As for where prices may head following the holiday demand, he said, “We’ll have to wait until the first full week following Labor Day to see how the market can handle larger amounts of supply that are coming from both beef and pork.”
In the beef sector, Williams said there has been not only an increased supply of beef but also an increase in cattle weights as the U.S. has been experiencing optimal cool temperatures, which are “really kind of putting the pounds on cattle.”
The hog sector is experiencing a seasonal uptrend in weights, but they are also above average, Williams said, “and we do have more supply.”
The highly anticipated new processing plants in Iowa and Michigan will help absorb some of the increased supply, but they have only just begun initial testing. “It’s going to be a slow process. My belief is that it’s going to take months,” Williams said.
In the markets, lean hog futures prices will not likely go lower, and cash prices have fallen drastically very quickly, but Williams said this may slow after Labor Day.
The cattle futures market is “a little bit overdone at the moment,” he said, adding that cash prices have traded up. “I believe we’re going to try to stabilize at this $105/cwt. level,” he said.
Cash prices, on the other hand, could rally to the $112-113/cwt. level in October.
Cattle expansion slowdown?
According to Purdue University livestock economist Chris Hurt, one way to monitor whether U.S. producers are expanding or contracting their herds is to examine female (cow and heifer) slaughter relative to steer slaughter.
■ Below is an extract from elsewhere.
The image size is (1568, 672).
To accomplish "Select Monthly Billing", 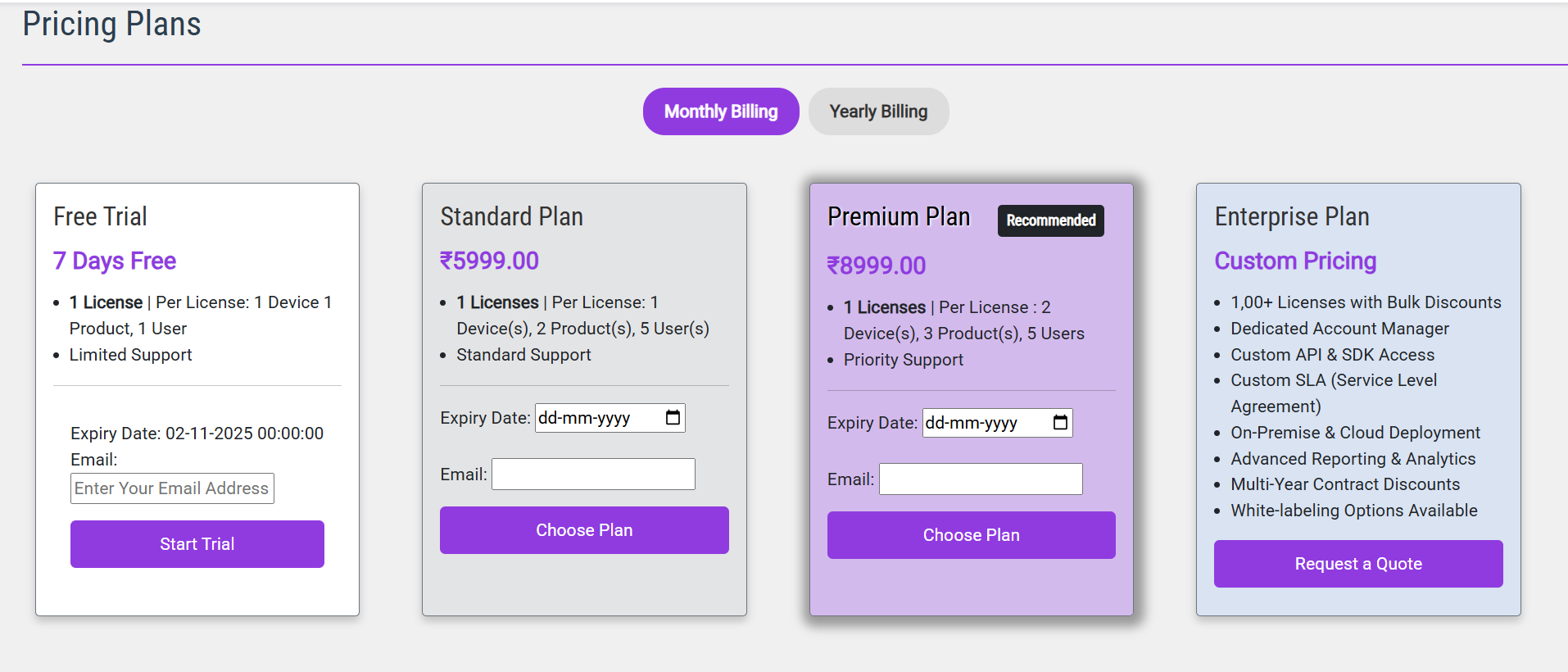I will tap(720, 111).
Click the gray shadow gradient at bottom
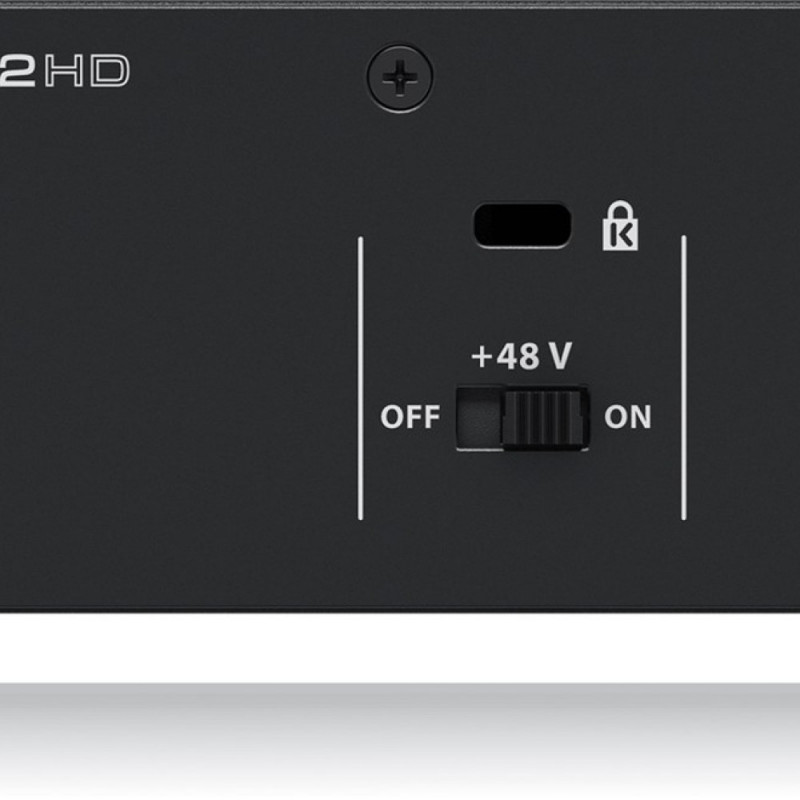The height and width of the screenshot is (800, 800). pos(400,740)
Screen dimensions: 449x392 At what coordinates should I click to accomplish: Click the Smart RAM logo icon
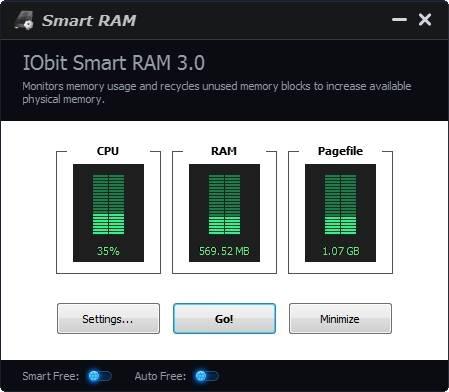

“When expansion is underway, female slaughter falls relative to steer slaughter as cow/calf producers hold back both cows and heifers from slaughter to increase the size of their breeding herds. Conversely, when liquidation is underway, female slaughter increases relative to steer slaughter as both cow and heifer slaughter accelerate,” he said.
So far this year, Hurt pointed out that female slaughter as a percentage of steer slaughter has been higher than a year ago in every month except February.
“Although the female slaughter pace is running ahead of last year, it's been about the same or somewhat below both the five- and 10-year averages for each respective month this year. Considering this longer-term perspective, the slaughter data suggest that interest in expansion has slowed down, but it does not suggest that any herd liquidation is underway,” he said.
According to Hurt, an additional consideration with respect to herd expansion/contraction is the, as of now, unknown impact Hurricane Harvey will have on Texas cattle producers.
“Texas is home to the largest beef cow inventory of any state in the nation, and as of this weekend, 54 Texas counties, where over 1 million beef cows reside, were declared a disaster area,” he said. “How large of an impact the storm will have on both fall 2017 calf marketings and cow inventories is not clear, but the magnitude of the rainfall totals and resultant flooding point to the potential for significant calf and cow losses.”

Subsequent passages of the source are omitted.